“EMERGENCY Is Open for People Here and Always Will Be, Inshallah”.

In Afghanistan, Alberto helps promoting a culture of peace in the way we know best: by providing free, quality healthcare to whoever needs it. He is a nurse and now our Medical Coordinator based at EMERGENCY’s Surgical Centre for War Victims in Kabul: “Over the last 20 years we have developed very good expertise in managing surgical trauma emergencies and mass casualty events. If for any reason our hospital closed, it would have a huge impact on the local community.”

Indeed the local community urgently needs substantial healthcare support. Every single day of EMERGENCY’s presence here means care for victims of this endless conflict.

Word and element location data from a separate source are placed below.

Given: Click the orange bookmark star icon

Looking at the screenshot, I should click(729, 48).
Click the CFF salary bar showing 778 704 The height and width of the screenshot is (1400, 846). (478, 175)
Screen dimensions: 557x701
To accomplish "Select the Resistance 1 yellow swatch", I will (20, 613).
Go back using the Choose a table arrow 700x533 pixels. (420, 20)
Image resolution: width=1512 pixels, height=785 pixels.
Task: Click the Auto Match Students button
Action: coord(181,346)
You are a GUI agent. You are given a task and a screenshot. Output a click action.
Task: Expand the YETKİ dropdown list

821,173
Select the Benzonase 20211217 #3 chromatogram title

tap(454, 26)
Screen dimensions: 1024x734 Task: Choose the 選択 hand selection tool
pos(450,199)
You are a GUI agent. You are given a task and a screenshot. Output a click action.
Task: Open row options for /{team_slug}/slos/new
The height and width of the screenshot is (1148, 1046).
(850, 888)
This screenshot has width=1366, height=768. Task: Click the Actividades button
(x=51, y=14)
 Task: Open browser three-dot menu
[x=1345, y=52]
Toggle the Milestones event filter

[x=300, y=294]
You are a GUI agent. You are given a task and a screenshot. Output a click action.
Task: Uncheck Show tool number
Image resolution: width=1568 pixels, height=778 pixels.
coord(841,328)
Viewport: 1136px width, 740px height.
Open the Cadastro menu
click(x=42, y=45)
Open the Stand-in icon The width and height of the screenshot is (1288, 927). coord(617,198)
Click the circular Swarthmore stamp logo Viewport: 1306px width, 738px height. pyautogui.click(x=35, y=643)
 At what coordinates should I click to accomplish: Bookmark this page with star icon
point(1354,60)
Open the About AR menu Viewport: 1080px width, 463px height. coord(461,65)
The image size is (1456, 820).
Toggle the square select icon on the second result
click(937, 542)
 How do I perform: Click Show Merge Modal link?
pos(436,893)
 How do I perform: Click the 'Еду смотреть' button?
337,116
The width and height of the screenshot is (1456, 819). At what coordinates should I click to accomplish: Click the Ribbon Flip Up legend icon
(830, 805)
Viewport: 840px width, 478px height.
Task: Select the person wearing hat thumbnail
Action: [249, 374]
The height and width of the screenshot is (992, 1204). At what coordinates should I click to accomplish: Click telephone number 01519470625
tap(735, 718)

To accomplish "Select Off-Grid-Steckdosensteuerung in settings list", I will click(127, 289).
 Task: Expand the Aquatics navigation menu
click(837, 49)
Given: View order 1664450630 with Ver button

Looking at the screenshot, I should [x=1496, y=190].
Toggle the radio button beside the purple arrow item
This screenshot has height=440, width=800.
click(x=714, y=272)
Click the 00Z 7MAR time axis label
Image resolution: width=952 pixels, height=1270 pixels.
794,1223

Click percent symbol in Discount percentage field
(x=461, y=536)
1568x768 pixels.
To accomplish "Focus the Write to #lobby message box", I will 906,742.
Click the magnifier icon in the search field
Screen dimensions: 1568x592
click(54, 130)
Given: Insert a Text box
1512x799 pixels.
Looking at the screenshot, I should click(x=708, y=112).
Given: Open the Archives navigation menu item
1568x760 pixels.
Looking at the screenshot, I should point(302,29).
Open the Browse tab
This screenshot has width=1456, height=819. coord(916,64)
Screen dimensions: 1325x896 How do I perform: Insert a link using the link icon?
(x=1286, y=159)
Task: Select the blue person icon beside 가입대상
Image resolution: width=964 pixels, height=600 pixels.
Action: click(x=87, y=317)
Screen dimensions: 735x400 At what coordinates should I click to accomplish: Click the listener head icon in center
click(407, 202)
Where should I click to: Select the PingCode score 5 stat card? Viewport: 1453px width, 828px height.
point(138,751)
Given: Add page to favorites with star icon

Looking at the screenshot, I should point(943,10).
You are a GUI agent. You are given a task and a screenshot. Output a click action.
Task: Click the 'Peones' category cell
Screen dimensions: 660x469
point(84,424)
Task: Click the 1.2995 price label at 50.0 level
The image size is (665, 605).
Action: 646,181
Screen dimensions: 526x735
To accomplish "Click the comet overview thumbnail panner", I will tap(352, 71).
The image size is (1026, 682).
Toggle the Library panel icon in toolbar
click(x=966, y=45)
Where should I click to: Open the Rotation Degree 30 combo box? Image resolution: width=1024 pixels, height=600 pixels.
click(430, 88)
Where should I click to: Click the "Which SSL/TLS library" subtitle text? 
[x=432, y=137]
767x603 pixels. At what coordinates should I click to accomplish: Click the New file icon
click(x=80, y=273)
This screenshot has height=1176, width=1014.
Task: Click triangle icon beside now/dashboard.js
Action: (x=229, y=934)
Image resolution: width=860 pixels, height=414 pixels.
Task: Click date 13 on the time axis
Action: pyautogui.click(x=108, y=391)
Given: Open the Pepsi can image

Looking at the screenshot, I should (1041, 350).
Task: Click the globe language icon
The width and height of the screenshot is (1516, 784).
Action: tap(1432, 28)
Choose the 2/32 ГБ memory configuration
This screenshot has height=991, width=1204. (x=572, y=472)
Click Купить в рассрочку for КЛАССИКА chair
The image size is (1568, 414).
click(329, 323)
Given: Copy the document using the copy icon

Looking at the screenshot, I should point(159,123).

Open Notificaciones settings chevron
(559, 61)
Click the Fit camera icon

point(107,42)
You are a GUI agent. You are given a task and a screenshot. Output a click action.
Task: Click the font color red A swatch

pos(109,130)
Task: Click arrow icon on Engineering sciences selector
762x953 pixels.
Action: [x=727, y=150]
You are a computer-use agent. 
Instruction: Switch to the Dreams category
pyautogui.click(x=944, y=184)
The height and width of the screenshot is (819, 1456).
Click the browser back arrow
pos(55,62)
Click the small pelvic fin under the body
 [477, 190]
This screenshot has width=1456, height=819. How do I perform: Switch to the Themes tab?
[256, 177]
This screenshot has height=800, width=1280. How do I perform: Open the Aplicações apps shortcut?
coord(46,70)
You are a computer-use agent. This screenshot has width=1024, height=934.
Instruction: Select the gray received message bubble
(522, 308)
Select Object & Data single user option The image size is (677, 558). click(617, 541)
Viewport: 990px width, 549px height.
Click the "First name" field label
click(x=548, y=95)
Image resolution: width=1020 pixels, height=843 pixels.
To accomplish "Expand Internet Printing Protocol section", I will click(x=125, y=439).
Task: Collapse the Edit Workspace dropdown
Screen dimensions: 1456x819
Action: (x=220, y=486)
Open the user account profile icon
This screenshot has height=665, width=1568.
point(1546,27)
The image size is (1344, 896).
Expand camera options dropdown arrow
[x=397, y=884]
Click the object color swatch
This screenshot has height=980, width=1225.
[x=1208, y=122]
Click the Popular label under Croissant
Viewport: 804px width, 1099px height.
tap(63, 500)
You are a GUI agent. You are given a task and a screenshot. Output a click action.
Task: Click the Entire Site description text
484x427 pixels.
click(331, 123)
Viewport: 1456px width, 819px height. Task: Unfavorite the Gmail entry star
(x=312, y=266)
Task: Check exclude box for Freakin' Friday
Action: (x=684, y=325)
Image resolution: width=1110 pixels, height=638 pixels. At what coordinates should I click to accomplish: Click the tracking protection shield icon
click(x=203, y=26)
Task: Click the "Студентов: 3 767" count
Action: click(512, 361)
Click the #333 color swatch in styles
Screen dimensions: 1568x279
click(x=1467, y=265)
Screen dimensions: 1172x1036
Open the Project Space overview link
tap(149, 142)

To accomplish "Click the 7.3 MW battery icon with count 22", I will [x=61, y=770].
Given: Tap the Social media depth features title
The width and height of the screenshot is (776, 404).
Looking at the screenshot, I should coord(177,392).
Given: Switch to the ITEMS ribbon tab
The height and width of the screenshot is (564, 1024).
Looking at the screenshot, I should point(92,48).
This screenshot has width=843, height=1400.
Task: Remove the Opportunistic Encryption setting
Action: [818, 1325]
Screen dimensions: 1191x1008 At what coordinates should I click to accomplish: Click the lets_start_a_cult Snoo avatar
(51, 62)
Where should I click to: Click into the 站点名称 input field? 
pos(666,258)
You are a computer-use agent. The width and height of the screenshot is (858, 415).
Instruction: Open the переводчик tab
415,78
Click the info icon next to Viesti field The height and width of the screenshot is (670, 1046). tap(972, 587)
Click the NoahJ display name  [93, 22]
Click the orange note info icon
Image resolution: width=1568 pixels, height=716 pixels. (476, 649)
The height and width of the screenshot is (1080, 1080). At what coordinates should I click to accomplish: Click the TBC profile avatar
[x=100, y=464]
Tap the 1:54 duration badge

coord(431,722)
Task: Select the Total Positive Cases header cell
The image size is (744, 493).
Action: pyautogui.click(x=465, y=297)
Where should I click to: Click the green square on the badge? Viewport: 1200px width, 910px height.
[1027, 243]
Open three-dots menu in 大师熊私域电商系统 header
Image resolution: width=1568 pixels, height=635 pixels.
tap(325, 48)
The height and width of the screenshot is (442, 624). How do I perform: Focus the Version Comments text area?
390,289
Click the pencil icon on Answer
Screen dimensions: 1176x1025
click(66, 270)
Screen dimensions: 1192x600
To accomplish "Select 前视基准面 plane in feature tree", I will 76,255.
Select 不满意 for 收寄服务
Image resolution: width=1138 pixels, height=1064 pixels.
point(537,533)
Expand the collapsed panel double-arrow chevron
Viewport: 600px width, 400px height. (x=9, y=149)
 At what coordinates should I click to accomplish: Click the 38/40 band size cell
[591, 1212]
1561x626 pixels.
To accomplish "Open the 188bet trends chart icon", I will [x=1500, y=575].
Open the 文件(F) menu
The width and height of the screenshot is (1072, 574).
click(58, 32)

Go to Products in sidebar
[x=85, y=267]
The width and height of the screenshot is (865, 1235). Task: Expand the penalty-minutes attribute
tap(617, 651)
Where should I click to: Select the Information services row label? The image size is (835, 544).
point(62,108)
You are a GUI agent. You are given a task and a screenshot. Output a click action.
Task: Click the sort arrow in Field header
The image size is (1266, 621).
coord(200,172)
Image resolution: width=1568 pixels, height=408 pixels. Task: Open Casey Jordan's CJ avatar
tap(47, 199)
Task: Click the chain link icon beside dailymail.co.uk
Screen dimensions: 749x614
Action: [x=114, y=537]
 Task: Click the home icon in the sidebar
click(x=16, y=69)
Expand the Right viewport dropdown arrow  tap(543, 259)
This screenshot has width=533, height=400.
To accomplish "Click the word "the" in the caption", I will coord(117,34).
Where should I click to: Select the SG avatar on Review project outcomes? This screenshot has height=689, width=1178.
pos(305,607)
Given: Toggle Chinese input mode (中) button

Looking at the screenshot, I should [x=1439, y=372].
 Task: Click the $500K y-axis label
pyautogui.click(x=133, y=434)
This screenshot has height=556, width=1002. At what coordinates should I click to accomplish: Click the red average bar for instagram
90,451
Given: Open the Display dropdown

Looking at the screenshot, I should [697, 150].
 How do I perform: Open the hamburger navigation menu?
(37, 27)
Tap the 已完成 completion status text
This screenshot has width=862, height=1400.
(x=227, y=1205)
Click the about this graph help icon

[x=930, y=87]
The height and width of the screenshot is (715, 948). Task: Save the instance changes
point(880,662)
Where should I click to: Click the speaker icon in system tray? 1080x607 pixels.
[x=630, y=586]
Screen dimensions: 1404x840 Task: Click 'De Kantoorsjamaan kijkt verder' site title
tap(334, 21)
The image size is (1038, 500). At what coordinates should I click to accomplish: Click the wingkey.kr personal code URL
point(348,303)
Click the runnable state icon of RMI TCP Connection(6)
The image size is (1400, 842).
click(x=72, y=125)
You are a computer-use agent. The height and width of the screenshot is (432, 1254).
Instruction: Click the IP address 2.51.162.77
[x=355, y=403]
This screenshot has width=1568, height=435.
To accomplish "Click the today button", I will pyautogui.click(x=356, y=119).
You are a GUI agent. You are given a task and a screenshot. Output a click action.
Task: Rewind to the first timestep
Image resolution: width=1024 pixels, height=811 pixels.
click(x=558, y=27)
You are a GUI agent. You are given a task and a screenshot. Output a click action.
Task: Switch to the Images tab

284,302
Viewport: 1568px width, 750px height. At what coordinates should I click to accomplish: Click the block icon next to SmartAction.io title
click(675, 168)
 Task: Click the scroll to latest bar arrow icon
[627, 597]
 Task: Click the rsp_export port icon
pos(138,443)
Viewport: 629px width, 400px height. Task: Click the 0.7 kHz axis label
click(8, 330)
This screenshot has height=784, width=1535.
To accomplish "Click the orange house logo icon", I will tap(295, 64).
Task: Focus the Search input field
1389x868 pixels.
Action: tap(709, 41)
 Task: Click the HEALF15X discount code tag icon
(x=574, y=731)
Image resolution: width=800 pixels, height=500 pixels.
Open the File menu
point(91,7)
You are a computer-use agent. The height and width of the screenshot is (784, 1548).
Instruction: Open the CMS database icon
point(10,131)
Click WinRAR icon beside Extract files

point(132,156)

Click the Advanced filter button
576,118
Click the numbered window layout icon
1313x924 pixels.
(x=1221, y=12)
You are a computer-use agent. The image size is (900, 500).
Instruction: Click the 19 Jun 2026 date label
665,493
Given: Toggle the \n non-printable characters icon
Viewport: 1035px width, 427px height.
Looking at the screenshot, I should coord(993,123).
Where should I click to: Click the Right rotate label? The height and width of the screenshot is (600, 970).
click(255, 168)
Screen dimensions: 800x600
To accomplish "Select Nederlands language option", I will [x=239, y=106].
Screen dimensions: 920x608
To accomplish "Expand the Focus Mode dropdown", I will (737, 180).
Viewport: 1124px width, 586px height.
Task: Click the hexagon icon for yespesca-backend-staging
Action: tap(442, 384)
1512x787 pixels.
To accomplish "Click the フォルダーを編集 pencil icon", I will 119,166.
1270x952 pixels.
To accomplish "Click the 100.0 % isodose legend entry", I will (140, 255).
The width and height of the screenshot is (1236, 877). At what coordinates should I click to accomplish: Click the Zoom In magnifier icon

“Care means to be interested. Care means to stay beside people.” Alberto has demonstrated that solidarity over the years. His eyes have seen a lot as a nurse, starting in Sierra Leone in the midst of the Ebola crisis, to Iraqbut it’s Lashkar-Gah in Afghanistan that is home to one unforgettable memory: a boy with a war-related fracture, whose injury meant that he could neither sit nor stand, the pain so bad that he screamed almost constantly. From this awful situation, he was able to be discharged after several weeks of treatment and rehabilitation, testament to the tenacity shown by Alberto and his colleagues.

“Care also means establishing a system based on the local needs of the people. EMERGENCY is open for people here and always will be, inshallah”.